The Uptime Institute’s 10th annual data centre survey found that outages are occurring
with disturbing frequency and are becoming both more damaging and expensive.
One third of survey participants, for example, admitted to experiencing a major
outage in the last 12 months, and one in six claimed it had cost them more than
What’s interesting is
that 75% of survey respondents stated that downtime could have been prevented
with better management, training and improved processes. Consequently, a well thought out and meticulously followed proactive
maintenance, or digital servicing, program is essential to safeguard against the
risk of IT or network malfunction.
Whether downtime is caused through neglect,
failure, human error, or through wear and tear of the IT, power or cooling
equipment, one can never completely remove the ability to mitigate major events.
However, with a smart and diligent approach to planning, we can at least reduce
its impact on business if and when such an event occurs.
Today, preventative maintenance typically
means regular inspection and testing of mission-critical systems, including timely
replacement of consumables such as batteries, which are crucial to ensure the
reliability of uninterruptible power supplies (UPS). Other critical
replacements can include capacitors, filters and humidifier cylinders, updates or
replacement of intelligent software and firmware, alongside a detailed and
up-to-date record of the status of any such repairs with key stakeholders.
In the past, much of the physical
maintenance was calendar based, with manual checks being made at regular,
specified intervals.
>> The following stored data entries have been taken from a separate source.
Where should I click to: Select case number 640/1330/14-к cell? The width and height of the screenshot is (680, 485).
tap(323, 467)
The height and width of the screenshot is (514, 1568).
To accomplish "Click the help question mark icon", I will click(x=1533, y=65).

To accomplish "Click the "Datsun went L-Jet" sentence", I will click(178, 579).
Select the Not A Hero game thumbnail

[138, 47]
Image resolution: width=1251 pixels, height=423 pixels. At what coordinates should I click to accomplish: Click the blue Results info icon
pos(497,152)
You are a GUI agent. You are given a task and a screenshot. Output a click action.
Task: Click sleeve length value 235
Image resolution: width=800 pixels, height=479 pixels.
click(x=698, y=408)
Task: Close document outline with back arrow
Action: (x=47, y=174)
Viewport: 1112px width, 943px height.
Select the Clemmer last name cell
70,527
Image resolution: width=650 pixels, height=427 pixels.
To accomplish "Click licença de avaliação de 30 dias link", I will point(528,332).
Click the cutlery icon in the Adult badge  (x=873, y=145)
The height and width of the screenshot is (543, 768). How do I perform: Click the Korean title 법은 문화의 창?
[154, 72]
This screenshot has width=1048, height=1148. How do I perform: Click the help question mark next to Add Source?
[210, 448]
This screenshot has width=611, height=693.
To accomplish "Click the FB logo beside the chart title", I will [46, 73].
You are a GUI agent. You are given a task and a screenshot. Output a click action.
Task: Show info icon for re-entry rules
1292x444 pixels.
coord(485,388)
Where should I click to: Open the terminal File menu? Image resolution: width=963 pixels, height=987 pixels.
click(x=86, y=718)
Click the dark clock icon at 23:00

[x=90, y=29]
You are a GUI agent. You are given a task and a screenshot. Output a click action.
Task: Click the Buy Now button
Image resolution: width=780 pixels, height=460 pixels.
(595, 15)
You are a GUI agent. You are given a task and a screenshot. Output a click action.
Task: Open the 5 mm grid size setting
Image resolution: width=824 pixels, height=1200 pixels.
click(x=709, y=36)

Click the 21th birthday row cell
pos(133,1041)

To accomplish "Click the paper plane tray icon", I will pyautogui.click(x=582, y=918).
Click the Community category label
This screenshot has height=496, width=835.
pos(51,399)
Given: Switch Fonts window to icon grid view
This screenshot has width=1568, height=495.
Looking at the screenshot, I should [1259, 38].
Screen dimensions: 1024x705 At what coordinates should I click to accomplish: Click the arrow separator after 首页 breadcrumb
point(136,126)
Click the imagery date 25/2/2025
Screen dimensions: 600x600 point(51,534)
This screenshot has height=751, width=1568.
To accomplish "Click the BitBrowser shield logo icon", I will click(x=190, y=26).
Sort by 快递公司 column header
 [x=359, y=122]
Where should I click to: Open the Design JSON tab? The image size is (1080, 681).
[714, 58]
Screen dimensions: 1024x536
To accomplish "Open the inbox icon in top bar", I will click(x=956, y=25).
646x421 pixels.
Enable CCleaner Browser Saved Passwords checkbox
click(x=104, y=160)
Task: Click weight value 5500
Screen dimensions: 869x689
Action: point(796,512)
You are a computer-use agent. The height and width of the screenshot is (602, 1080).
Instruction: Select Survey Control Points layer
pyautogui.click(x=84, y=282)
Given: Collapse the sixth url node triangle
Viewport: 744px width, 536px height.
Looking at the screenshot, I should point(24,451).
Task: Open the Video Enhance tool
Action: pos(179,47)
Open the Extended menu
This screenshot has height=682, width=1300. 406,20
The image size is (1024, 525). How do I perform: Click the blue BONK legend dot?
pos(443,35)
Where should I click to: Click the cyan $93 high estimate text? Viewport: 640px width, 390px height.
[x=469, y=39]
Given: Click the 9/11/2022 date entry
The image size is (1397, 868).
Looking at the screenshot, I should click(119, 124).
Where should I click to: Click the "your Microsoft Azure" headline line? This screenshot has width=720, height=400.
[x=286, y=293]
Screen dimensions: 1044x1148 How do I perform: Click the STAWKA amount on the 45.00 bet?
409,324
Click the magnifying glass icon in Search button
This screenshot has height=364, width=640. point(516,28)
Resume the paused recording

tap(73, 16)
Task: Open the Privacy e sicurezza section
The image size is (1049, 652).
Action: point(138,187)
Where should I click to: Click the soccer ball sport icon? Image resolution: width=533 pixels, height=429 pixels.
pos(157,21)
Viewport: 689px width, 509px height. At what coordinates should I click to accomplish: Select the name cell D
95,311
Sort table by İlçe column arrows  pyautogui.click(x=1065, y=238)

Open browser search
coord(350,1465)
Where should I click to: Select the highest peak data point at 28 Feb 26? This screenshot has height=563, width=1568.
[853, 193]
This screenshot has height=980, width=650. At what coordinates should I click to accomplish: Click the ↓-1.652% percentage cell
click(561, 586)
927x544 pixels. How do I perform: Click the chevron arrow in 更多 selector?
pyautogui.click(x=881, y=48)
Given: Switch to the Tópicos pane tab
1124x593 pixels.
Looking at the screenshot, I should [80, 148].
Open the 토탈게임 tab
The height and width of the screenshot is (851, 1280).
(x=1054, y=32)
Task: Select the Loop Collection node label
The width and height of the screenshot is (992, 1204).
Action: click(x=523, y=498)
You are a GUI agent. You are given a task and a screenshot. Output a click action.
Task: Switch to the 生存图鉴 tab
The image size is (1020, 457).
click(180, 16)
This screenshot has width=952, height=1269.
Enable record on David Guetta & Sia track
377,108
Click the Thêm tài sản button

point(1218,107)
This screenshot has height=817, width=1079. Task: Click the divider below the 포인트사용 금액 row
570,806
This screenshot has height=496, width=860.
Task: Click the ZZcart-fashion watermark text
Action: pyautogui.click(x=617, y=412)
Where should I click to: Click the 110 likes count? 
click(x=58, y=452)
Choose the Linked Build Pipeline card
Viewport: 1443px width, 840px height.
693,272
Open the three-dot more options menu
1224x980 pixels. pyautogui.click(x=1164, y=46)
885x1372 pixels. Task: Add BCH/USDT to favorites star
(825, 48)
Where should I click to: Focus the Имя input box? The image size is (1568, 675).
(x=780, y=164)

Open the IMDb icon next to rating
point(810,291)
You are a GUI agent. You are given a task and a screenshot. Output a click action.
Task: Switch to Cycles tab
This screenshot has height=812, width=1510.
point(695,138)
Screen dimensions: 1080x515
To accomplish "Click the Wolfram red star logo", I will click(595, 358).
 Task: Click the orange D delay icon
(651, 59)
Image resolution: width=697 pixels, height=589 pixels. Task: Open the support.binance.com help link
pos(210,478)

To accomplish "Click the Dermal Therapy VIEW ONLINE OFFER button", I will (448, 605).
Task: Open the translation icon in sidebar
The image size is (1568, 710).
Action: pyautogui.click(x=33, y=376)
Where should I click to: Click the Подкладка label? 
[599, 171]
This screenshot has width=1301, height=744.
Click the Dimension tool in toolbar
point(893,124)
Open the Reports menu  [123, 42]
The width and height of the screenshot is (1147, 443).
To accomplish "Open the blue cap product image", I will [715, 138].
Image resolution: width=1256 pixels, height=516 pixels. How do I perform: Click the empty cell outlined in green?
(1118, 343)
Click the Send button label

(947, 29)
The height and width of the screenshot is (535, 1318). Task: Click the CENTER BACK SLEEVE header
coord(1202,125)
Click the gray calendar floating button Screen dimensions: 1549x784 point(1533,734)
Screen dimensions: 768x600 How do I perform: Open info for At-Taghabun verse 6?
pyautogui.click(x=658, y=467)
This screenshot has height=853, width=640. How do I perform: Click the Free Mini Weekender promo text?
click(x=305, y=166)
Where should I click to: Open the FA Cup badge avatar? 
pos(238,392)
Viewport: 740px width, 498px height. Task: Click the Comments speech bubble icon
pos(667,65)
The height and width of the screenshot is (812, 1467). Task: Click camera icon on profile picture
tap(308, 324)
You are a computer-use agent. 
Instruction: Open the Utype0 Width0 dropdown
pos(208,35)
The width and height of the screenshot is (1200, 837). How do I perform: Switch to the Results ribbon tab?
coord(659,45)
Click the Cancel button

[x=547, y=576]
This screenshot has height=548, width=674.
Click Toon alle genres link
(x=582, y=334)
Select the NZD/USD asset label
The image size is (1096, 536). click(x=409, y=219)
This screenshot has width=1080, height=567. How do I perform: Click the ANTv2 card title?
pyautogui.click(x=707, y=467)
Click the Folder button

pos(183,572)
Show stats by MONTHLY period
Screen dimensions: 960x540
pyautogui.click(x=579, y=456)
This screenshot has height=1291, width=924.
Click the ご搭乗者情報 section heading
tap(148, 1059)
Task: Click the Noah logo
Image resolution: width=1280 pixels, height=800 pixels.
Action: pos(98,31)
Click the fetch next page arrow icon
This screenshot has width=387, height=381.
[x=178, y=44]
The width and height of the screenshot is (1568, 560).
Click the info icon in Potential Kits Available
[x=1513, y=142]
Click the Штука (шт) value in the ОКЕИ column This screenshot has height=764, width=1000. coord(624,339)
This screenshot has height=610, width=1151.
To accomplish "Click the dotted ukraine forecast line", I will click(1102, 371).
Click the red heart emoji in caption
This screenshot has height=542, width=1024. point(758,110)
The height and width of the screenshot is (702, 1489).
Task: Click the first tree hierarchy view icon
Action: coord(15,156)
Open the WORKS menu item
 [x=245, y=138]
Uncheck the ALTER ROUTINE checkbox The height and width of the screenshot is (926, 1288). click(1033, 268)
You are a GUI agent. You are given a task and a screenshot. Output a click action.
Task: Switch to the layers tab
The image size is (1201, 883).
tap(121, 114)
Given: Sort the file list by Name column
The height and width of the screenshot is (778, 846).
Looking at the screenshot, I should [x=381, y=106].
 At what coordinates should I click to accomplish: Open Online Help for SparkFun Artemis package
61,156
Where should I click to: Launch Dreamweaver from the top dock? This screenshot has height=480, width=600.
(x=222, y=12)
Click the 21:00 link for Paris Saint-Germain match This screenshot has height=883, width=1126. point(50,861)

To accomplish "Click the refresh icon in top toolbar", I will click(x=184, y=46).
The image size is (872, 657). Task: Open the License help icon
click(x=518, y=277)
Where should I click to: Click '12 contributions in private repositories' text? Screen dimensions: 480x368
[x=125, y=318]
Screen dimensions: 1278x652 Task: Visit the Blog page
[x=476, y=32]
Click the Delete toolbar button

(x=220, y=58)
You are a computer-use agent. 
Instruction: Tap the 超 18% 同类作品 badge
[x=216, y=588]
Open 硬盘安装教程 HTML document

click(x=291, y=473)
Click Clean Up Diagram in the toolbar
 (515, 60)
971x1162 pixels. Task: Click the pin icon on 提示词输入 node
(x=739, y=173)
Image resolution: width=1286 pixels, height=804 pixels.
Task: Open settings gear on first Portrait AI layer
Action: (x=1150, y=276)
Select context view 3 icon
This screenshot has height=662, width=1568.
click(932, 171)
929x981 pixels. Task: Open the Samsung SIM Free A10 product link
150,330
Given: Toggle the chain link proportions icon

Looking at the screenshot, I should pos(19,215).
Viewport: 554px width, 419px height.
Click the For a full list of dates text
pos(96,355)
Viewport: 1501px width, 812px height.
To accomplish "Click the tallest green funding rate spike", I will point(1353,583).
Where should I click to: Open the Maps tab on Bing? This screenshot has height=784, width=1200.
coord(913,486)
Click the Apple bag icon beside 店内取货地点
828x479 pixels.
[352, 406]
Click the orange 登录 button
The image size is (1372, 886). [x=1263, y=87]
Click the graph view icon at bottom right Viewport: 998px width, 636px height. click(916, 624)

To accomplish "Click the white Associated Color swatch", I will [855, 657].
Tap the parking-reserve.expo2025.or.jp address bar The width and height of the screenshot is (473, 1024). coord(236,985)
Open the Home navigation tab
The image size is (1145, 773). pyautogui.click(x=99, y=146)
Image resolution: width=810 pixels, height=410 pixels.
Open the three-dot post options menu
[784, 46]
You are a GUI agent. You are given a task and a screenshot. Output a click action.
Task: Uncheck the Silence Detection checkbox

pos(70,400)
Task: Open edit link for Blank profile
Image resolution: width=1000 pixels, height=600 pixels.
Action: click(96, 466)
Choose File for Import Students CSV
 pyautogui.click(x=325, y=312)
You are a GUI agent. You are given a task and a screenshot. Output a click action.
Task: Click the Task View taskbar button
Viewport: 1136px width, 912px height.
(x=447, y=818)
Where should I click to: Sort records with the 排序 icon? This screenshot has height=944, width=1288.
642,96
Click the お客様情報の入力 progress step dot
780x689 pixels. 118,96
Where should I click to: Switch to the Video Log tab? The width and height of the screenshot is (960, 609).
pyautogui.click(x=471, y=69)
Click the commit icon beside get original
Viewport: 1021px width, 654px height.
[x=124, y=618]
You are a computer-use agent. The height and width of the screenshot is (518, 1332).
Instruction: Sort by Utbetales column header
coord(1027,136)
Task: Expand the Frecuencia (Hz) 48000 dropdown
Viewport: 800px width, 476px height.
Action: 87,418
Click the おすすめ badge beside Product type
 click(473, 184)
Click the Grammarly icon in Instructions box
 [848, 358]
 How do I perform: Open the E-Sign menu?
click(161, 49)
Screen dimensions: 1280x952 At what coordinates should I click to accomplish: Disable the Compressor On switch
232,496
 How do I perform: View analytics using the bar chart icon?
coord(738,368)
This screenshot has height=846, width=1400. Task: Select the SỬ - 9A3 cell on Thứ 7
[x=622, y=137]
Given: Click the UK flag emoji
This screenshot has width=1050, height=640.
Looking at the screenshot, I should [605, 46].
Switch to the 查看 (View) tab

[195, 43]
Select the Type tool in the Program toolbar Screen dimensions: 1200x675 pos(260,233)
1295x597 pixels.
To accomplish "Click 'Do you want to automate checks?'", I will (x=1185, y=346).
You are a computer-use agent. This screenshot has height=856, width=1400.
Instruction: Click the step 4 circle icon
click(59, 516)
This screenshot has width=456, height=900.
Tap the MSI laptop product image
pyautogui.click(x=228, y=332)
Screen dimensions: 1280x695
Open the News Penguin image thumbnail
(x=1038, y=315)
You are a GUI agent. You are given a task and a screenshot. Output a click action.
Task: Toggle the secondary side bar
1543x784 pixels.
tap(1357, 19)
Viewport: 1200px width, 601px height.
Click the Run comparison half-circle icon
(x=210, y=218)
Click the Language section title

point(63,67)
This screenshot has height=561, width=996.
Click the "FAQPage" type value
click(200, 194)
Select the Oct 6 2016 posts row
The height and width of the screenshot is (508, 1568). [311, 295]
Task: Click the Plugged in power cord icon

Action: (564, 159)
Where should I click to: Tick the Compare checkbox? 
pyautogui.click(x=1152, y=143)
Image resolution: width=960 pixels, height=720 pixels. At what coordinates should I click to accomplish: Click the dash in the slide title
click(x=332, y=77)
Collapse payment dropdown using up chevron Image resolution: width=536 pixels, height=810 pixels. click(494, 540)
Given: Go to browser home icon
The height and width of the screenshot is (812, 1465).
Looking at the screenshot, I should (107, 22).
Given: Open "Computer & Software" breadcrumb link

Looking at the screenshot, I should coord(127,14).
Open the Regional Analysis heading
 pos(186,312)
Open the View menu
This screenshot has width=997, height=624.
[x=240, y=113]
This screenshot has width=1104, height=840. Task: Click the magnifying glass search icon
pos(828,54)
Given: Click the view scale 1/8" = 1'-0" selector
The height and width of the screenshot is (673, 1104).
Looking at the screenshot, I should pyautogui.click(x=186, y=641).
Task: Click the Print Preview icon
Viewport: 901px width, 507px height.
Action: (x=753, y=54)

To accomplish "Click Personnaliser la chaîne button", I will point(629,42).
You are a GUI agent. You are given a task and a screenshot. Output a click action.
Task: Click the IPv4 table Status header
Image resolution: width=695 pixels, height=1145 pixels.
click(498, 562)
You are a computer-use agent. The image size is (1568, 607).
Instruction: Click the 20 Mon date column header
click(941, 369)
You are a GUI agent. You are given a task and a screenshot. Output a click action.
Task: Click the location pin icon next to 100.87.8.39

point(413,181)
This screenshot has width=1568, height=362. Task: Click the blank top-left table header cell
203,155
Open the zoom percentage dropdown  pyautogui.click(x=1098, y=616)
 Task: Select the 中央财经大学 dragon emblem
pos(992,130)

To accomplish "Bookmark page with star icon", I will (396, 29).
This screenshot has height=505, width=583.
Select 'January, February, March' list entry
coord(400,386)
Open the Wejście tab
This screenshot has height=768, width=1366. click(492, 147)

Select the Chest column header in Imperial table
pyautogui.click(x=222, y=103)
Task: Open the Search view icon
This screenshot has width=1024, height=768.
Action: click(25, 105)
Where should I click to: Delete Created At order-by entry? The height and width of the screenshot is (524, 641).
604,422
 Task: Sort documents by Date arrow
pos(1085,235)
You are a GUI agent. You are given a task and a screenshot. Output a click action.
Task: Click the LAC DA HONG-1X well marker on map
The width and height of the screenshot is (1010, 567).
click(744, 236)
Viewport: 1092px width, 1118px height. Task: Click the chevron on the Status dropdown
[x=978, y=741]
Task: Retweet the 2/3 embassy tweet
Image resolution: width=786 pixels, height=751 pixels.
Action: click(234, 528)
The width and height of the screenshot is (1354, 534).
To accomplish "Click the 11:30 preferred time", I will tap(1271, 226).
As always, the trade-off between cost and reliability is often
determined by when such checks were last made, or the criticality of the
systems. This, for example, might take place quarterly, half yearly or
annually. In many cases, the more frequent the support, the more reliable the
operation but the greater the cost, which could often be a key deterrent to
decision makers. If budgets were tight, then maintenance was less frequent,
which undoubtedly creates risk for business and mission-critical assets.
your service plan
More recently, one of the major issues has
been the adoption of edge computing, where with a greater number of systems
deployed over a larger geographical area, it is no longer practical or cost
effective to have service personnel on site. Therefore end-users have begun to
look to technology as an enabler to overcome this issue.
During the last decade, software systems have had to quickly evolve, especially to meet the accelerated demands for digital transformation experienced during the last year. Now, with the growing availability and capabilities of intelligent management software, and the proliferation of distributed IT, remote management of multiple sites from a single software application is becoming more common.
Not only does such software provide a
cost-effective means of monitoring the status of distributed assets in real time, it helps to move the practice of preventative
maintenance from a traditional ‘calendar-based’ model, to a conditions-based model.
Further, armed with immediate status information, maintenance visits for data centres and critical IT can be kept to minimum, ensuring costs remain manageable. Instead, via proactive alarms and data-driven algorithms, customers can check the health and status of their equipment at any moment, ensuring any issues are proactively rectified.
Not only does this drive operational efficiency and uptime, it reduces cost, especially where time was incurred for maintenance of systems that were in an acceptable working order. Due diligence, however, remains absolutely critical, but utilising IoT-enabled technology to streamline costs, operations and maintenance removes much of the headache from the traditional approach, and allows digital servicing to be performed at the time when it is most beneficial.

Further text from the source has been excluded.